Features shape (424, 512)
Step [0/24] Computing features...
Step [20/24] Computing features...
Features shape (755, 512)
Epoch [0/20] Loss: 2.8559039380492233 Accuracy: 0.31827090592334495
Epoch [1/20] Loss: 2.2186023011440184 Accuracy: 0.44272648083623695
Epoch [2/20] Loss: 1.9469848754929333 Accuracy: 0.5147539198606272
Epoch [3/20] Loss: 1.7538633637311982 Accuracy: 0.5644054878048781
Epoch [4/20] Loss: 1.6046792414130233 Accuracy: 0.5960365853658537
Epoch [5/20] Loss: 1.4843639338888772 Accuracy: 0.6288109756097561
Epoch [6/20] Loss: 1.384534775483899 Accuracy: 0.6517857142857143
Epoch [7/20] Loss: 1.2999341066290693 Accuracy: 0.6719838850174216
Epoch [8/20] Loss: 1.2270252595587474 Accuracy: 0.6968641114982579
Epoch [9/20] Loss: 1.1633222357528965 Accuracy: 0.7109647212543554
Epoch [10/20] Loss: 1.1070195051228129 Accuracy: 0.7251742160278746
Epoch [11/20] Loss: 1.0567693906586344 Accuracy: 0.7343205574912892
Epoch [12/20] Loss: 1.011542294810458 Accuracy: 0.7488022648083624
Epoch [13/20] Loss: 0.9705363526576902 Accuracy: 0.7609973867595818
Epoch [14/20] Loss: 0.9331168277961451 Accuracy: 0.7728114111498258
Epoch [15/20] Loss: 0.8987745599048894 Accuracy: 0.7861498257839721
Epoch [16/20] Loss: 0.8670963161602253 Accuracy: 0.7975827526132403
Epoch [17/20] Loss: 0.8377431303989596 Accuracy: 0.8067290940766549
Epoch [18/20] Loss: 0.8104344351989466 Accuracy: 0.8166376306620209
Epoch [19/20] Loss: 0.7849359272456751 Accuracy: 0.8215918989547037
[FINAL] Loss: 0.8388224414416722 Accuracy: 0.7901785714285714
train_losses: [2.8559039380492233, 2.2186023011440184, 1.9469848754929333, 1.7538633637311982, 1.6046792414130233, 1.4843639338888772, 1.384534775483899, 1.2999341066290693, 1.2270252595587474, 1.1633222357528965, 1.1070195051228129, 1.0567693906586344, 1.011542294810458, 0.9705363526576902, 0.9331168277961451, 0.8987745599048894, 0.8670963161602253, 0.8377431303989596, 0.8104344351989466, 0.7849359272456751]

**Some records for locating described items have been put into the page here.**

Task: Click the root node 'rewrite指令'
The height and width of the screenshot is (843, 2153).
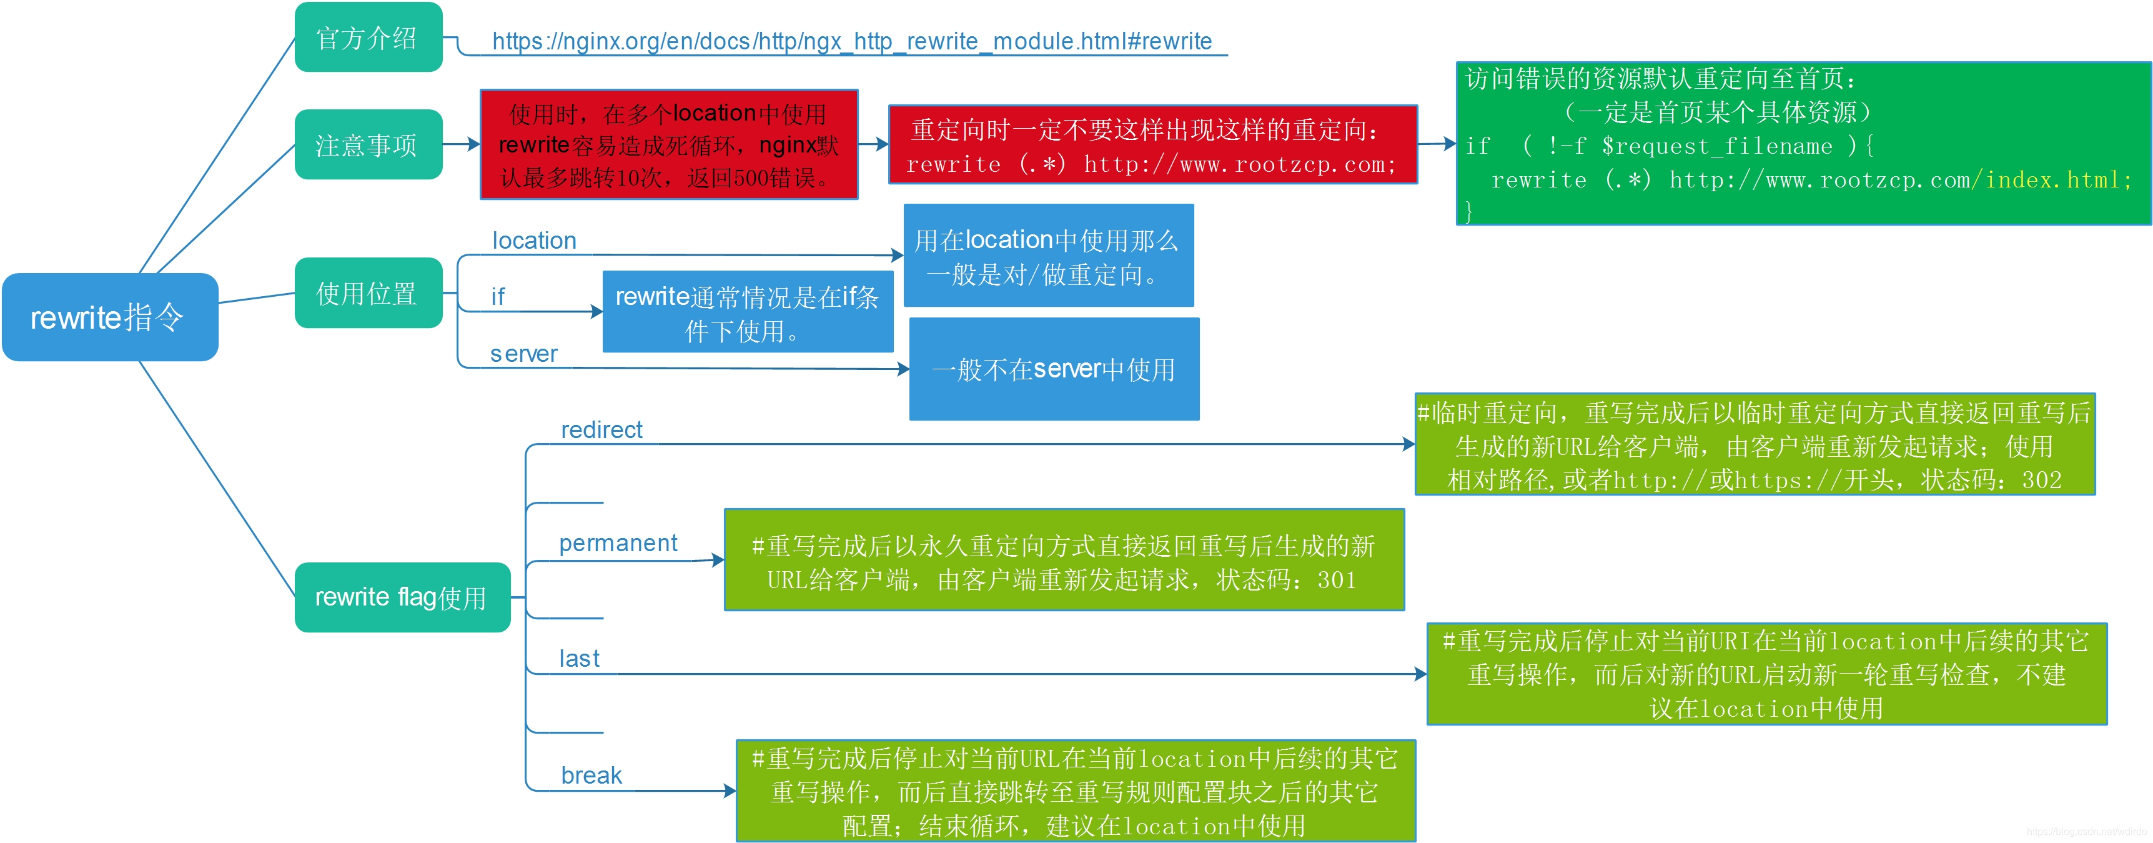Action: pos(109,317)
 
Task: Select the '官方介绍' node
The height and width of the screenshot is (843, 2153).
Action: pos(368,37)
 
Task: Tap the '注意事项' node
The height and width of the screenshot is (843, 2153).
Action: pos(368,145)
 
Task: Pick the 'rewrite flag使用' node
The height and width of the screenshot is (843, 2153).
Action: pos(402,597)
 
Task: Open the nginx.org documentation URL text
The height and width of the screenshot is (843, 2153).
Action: pos(851,41)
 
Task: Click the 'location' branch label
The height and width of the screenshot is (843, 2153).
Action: pos(534,241)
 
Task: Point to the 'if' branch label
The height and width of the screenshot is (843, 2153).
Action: pos(498,297)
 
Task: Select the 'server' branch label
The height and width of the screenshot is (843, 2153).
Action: pos(523,354)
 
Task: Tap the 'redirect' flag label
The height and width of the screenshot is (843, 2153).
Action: pos(601,430)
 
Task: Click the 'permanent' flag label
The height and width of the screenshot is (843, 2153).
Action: pos(618,544)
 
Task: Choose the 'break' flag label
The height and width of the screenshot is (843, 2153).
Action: pos(591,776)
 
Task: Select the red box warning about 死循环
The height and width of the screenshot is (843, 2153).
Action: pos(668,145)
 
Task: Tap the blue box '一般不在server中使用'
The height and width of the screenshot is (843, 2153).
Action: pos(1054,369)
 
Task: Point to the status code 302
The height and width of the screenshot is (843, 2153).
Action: pos(2041,480)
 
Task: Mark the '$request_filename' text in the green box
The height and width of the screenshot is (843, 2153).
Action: pos(1717,146)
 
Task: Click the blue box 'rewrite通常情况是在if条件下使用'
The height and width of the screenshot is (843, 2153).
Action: pos(747,313)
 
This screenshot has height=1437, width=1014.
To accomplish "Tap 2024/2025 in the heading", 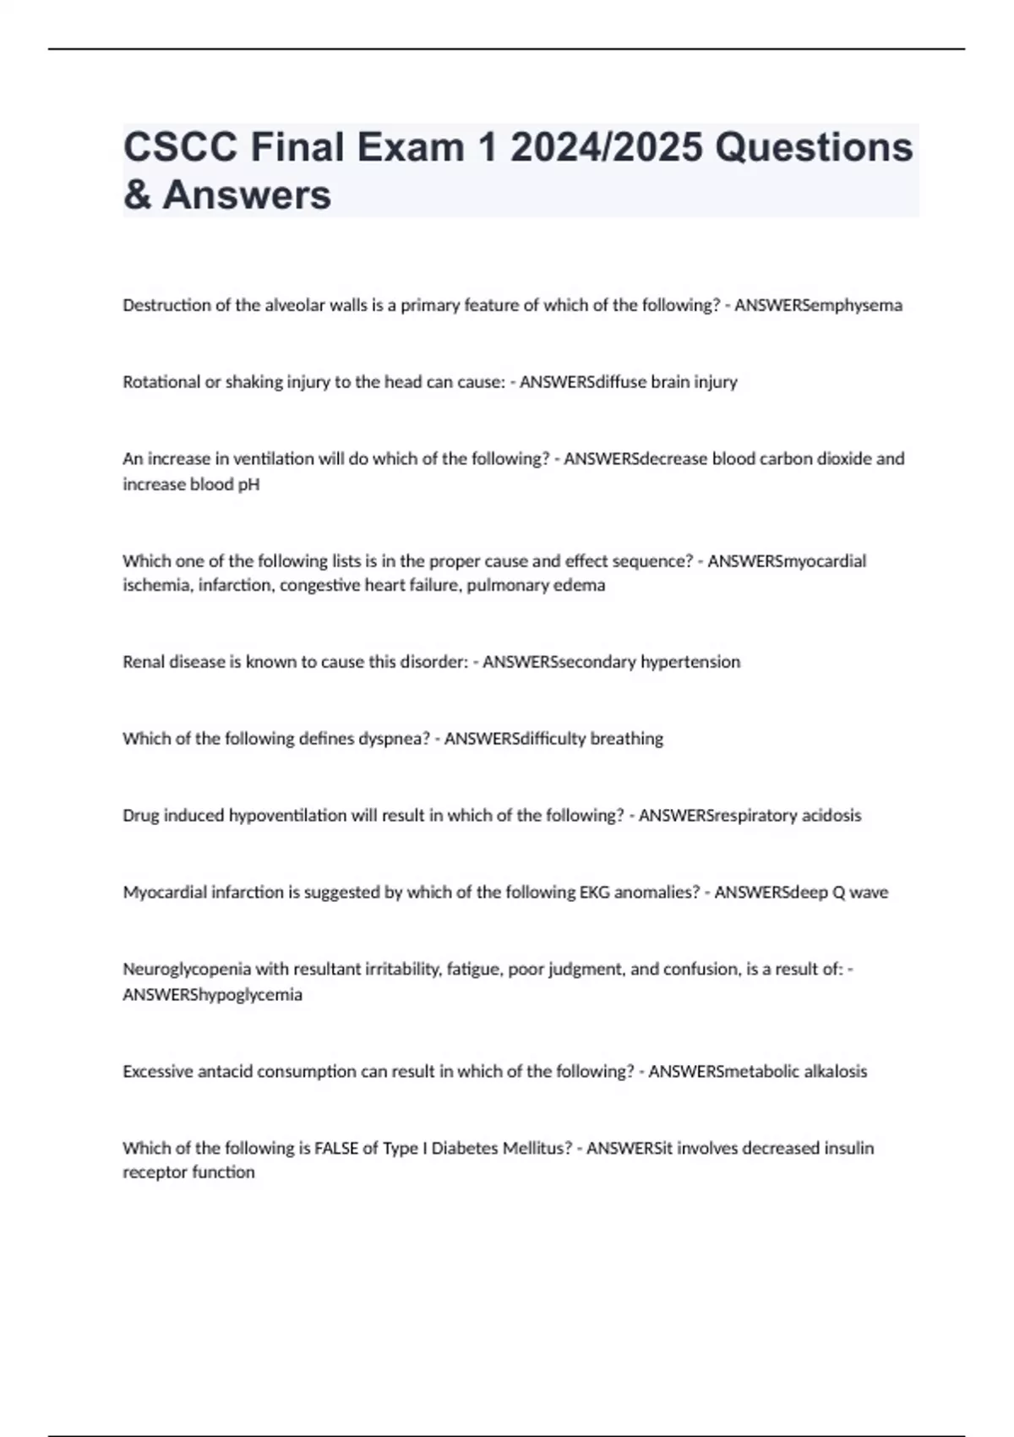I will pos(606,148).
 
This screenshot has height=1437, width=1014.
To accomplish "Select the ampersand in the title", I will pos(137,195).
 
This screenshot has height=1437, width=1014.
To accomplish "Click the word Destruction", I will pos(166,305).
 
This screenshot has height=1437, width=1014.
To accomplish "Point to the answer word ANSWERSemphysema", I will pos(818,305).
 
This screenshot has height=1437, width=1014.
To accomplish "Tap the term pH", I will pos(248,484).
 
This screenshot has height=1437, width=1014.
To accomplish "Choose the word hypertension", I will pos(690,662).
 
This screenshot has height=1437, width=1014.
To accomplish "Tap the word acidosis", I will pos(831,816).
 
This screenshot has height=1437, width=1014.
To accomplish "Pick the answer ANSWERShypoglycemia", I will pos(212,995).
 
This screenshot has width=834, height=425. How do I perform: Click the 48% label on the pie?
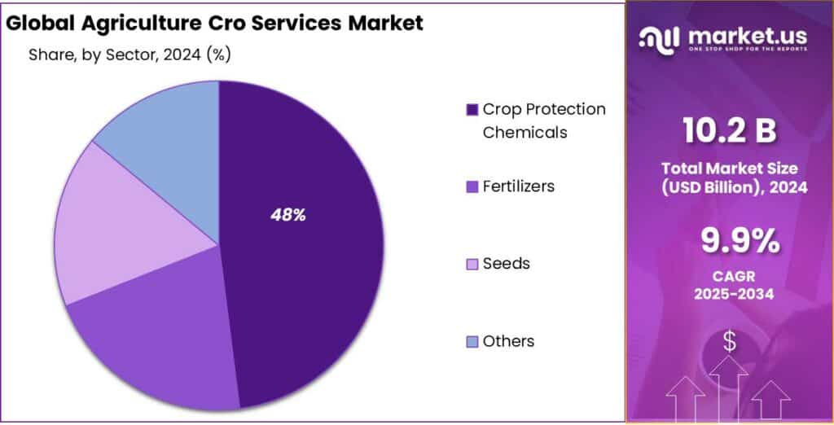click(288, 215)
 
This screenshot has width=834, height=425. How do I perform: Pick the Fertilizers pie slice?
click(155, 342)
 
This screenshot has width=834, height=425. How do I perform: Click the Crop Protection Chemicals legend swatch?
click(471, 110)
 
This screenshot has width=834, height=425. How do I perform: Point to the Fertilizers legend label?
click(518, 186)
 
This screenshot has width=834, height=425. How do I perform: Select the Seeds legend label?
click(506, 264)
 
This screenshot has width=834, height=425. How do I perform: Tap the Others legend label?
click(508, 341)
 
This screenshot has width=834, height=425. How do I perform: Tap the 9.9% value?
click(730, 241)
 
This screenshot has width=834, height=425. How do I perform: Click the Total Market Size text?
click(730, 169)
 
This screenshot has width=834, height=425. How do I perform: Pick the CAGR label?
click(730, 277)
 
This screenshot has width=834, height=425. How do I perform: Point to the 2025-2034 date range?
click(730, 295)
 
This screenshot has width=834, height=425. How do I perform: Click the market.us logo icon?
click(659, 37)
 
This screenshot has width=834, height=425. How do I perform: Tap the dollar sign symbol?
click(729, 342)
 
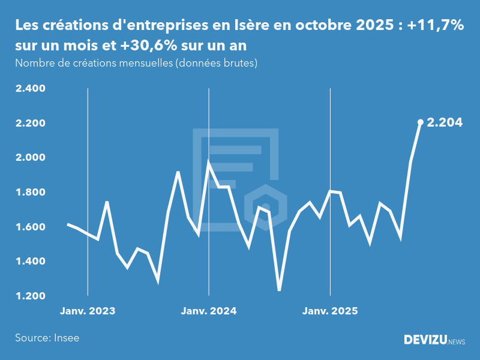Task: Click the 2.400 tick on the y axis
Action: (x=31, y=89)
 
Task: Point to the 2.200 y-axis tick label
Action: (x=31, y=124)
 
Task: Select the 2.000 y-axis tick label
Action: (x=31, y=158)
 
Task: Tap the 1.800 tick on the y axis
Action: (x=31, y=193)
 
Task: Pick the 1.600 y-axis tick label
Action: (x=31, y=227)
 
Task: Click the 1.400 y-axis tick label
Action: (x=31, y=262)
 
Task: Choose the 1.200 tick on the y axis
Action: (x=31, y=296)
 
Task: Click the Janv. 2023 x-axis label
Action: (x=88, y=311)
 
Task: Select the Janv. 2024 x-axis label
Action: (x=209, y=311)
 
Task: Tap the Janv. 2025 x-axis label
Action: (x=330, y=311)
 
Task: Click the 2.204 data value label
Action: (x=445, y=123)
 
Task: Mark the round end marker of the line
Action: (x=421, y=122)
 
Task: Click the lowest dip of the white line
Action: (x=279, y=290)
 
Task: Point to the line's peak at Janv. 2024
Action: (x=209, y=163)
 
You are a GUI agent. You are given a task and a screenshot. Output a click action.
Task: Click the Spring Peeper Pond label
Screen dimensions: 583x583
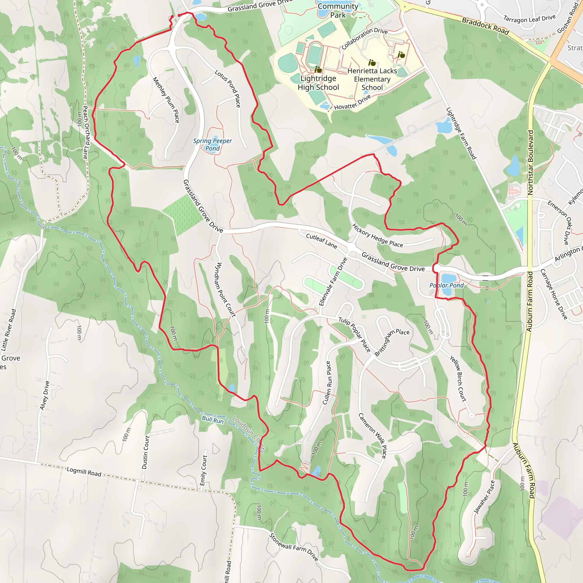(212, 145)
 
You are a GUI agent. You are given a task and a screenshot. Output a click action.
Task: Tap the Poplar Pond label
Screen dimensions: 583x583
(446, 286)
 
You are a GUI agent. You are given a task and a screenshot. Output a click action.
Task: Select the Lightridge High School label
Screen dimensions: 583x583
(318, 83)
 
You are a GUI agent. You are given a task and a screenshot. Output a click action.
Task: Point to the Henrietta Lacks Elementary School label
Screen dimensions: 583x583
(372, 79)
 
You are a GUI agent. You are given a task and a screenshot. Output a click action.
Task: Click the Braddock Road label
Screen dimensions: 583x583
(485, 26)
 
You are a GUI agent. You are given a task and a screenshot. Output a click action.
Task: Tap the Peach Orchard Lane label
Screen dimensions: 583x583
(86, 132)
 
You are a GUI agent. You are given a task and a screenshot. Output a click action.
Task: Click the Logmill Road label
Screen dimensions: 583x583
(84, 472)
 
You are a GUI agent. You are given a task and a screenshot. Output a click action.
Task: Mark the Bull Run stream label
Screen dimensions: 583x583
(213, 419)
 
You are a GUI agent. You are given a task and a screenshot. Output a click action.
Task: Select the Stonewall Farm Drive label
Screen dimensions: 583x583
(293, 547)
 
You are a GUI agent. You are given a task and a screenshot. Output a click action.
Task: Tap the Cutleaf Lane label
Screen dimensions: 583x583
(321, 241)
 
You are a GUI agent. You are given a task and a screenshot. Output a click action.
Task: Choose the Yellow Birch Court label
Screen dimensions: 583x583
(458, 378)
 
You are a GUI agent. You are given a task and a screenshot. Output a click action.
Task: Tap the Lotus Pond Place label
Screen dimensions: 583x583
(228, 89)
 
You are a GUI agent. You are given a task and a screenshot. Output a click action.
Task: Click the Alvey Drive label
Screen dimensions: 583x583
(45, 395)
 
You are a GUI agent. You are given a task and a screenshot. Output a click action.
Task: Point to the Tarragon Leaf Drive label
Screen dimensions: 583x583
(529, 19)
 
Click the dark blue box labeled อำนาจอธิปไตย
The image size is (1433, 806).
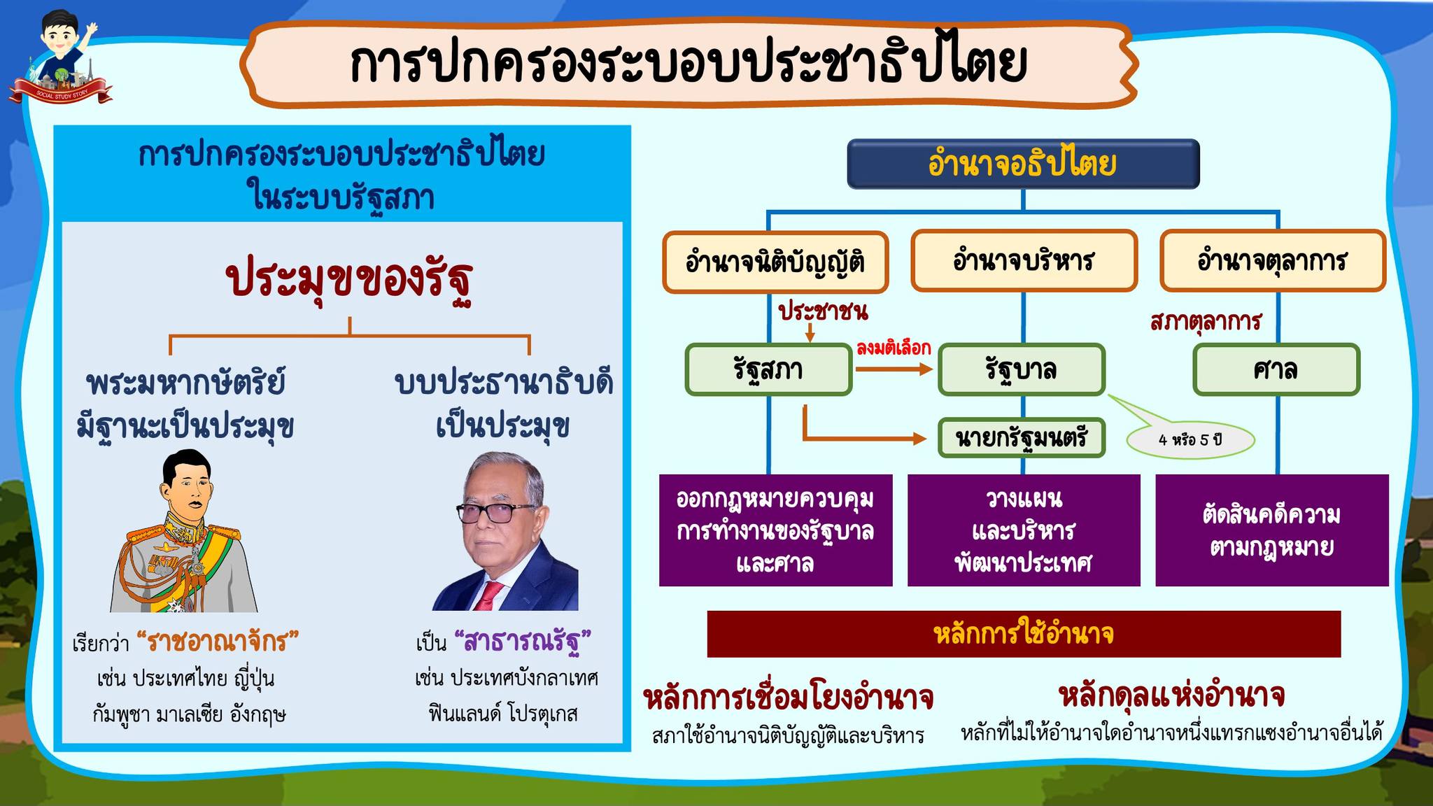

train_accuracies: [0.31827090592334495, 0.44272648083623695, 0.5147539198606272, 0.5644054878048781, 0.5960365853658537, 0.6288109756097561, 0.6517857142857143, 0.6719838850174216, 0.6968641114982579, 0.7109647212543554, 0.7251742160278746, 0.7343205574912892, 0.7488022648083624, 0.7609973867595818, 0.7728114111498258, 0.7861498257839721, 0.7975827526132403, 0.8067290940766549, 0.8166376306620209, 0.8215918989547037]
validation_losses: [2.3186200310786567, 1.9824271748463314, 1.767082115014394, 1.608788972099622, 1.4853242685397465, 1.3852847069501877, 1.3018858631451924, 1.2308073391517003, 1.1691753566265106, 1.1150002429882686, 1.0668518890937169, 1.023668922483921, 0.9846422597765923, 0.9491409758726755, 0.9166637137532234, 0.8868054648240408, 0.8592347676555315, 0.8336770633856455, 0.8099027300874392, 0.7877178688844045]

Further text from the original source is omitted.